Fig. 5: RNA delivering T4-AVVs.

a Schematic illustration of T4-AVVs carrying siRNA and mRNA on the capsid surface as complexes of Cas9-Soc. These AVVs can carry out multiple genetic operations upon delivery; gene silencing (siRNA cargo), genome editing (RNP cargo), and gene expression (DNA and mRNA cargo). b Agarose gel showing the binding of siRNA to T4(gRNA-GFP)-[Cas9-Soc] capsids at increasing ratios of siRNA molecules to Soc binding sites. The positions of the packaged gRNA-GFP plasmid and the displayed siRNA are indicated. c Silencing (knock-down) of GFP expression in 293T cells treated with T4(gRNA-GFP)-[GFPsiRNA-Cas9-Soc]-AVVs (GFPsiRNA-AVVs). The control T4(gRNA-GFP)-[NCsiRNA-Cas9-Soc]-AVVs (NCsiRNA-AVVs) carry a nonspecific siRNA. Bar = 50 μm. d Western blotting quantification using a GFP-specific mAb showing suppression of GFP protein levels by GFPsiRNA-AVVs at 48 and 72 h post-transduction (n = 3). e Simultaneous silencing of two different genes by incorporating two siRNAs into the same AVV, one targeted to GFP gene and the other to endogenous GAPDH gene (n = 3). f AAVS1 indel frequencies of cells treated with T4(U6pro-AAVS1gRNA-CMVpro-GFP)-[siRNA-Cas9-Soc]-AVVs at increasing siRNA ratios (n = 3).
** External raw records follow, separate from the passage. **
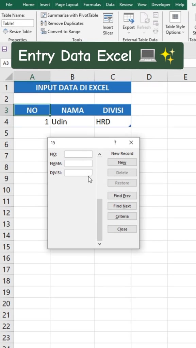The width and height of the screenshot is (196, 348).
Task: Expand the Export dropdown
Action: click(x=129, y=33)
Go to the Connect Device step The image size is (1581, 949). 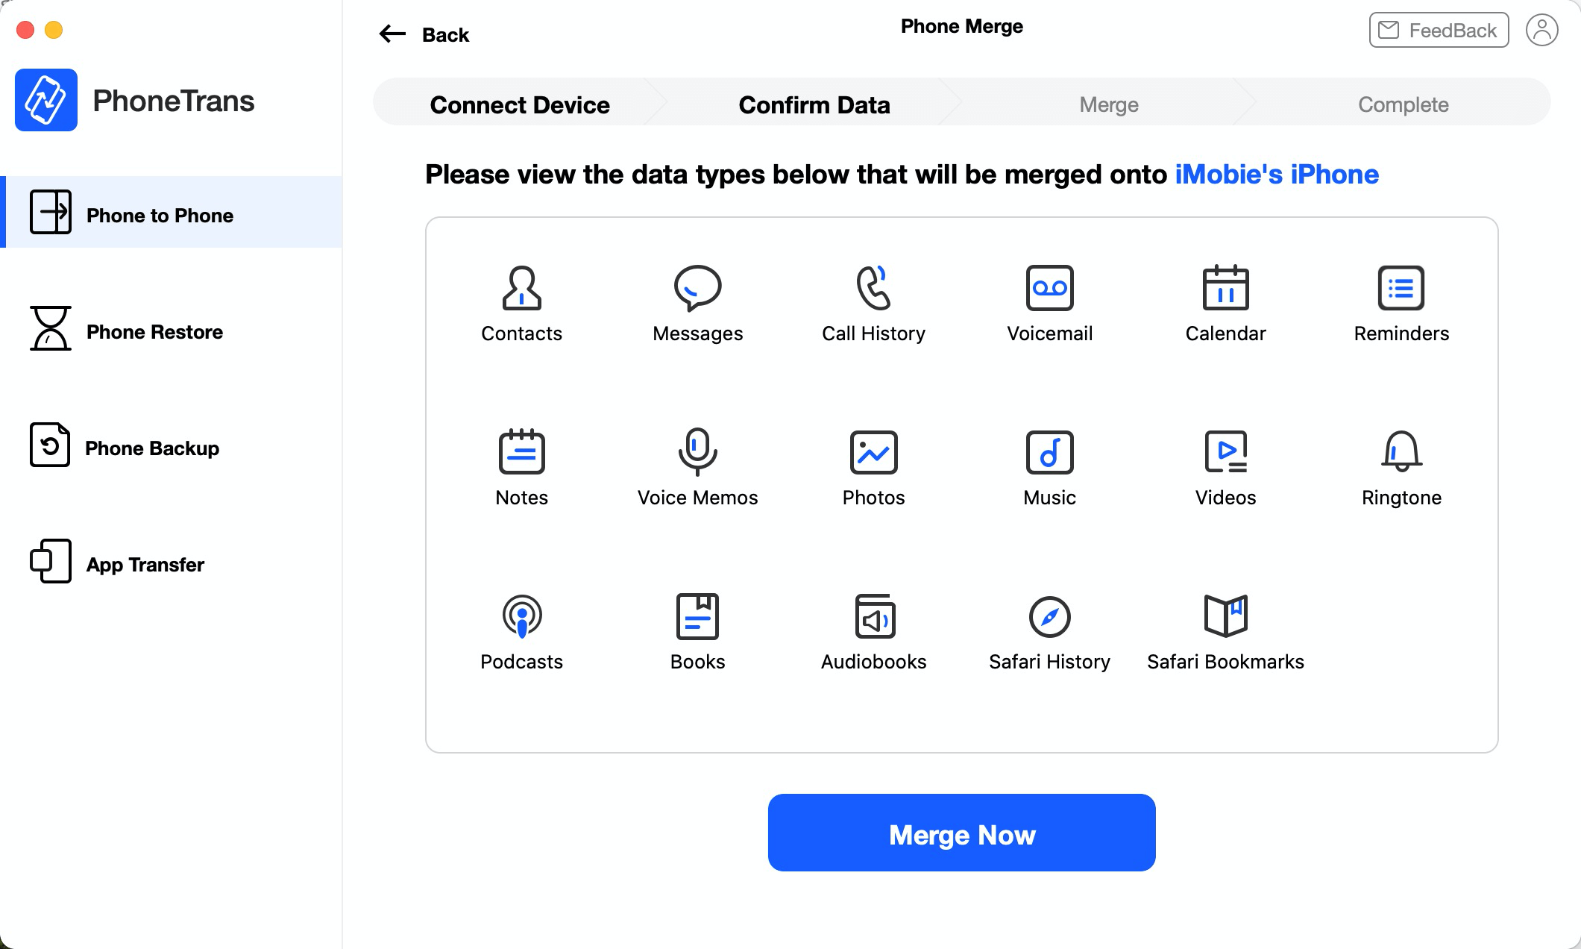click(520, 105)

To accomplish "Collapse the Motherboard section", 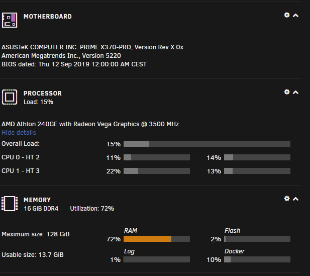I will (x=295, y=16).
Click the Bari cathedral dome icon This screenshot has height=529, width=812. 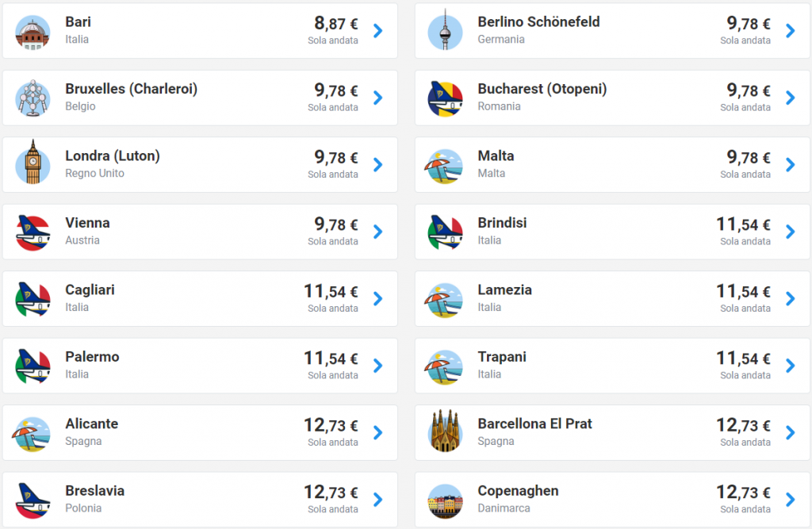point(33,31)
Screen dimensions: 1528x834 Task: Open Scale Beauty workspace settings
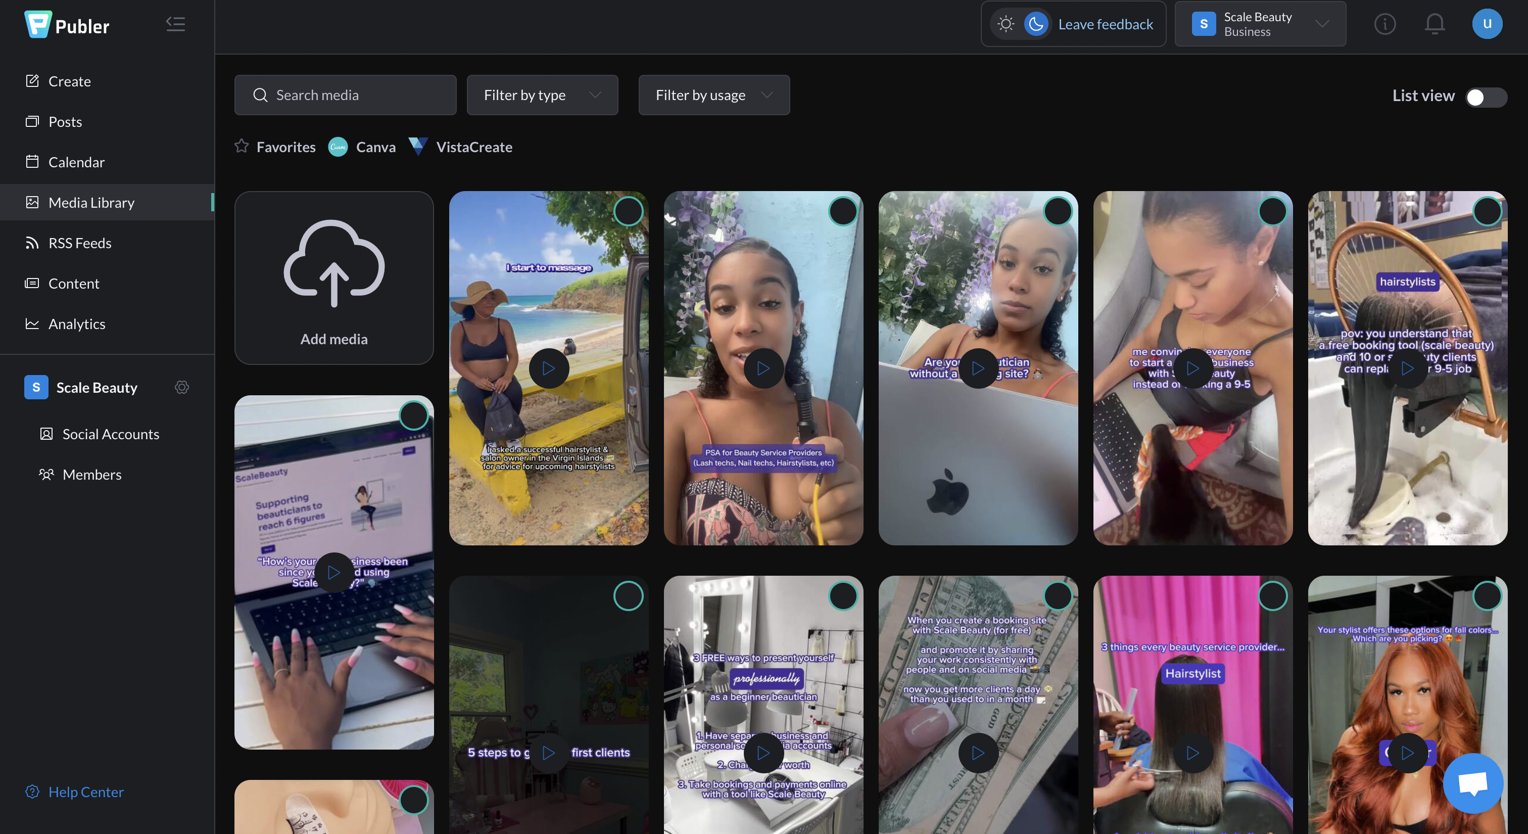point(180,387)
The inset at the top right shows AAVS1 gene disruption using T7E1 assay. g Agarose gel showing the binding of GFPmRNA to T4(mCherry)-[Cas9-Soc] capsids at increasing ratios of mRNA molecules to Soc binding sites. The positions of the packaged mCherry plasmid and the displayed GFPmRNA bands are indicated. h Dual expression of AVV-packaged mCherry plasmid DNA and AVV-displayed GFPmRNA in the same cell. Bar = 50 μm. i Genome editing at AAVS1 locus by T4(U6pro-AAVS1gRNA-CMVpro-mCherry)-[GFPmRNA-Cas9-Soc]-AVVs at increasing mRNA ratios (n = 3). Values represent mean with SD.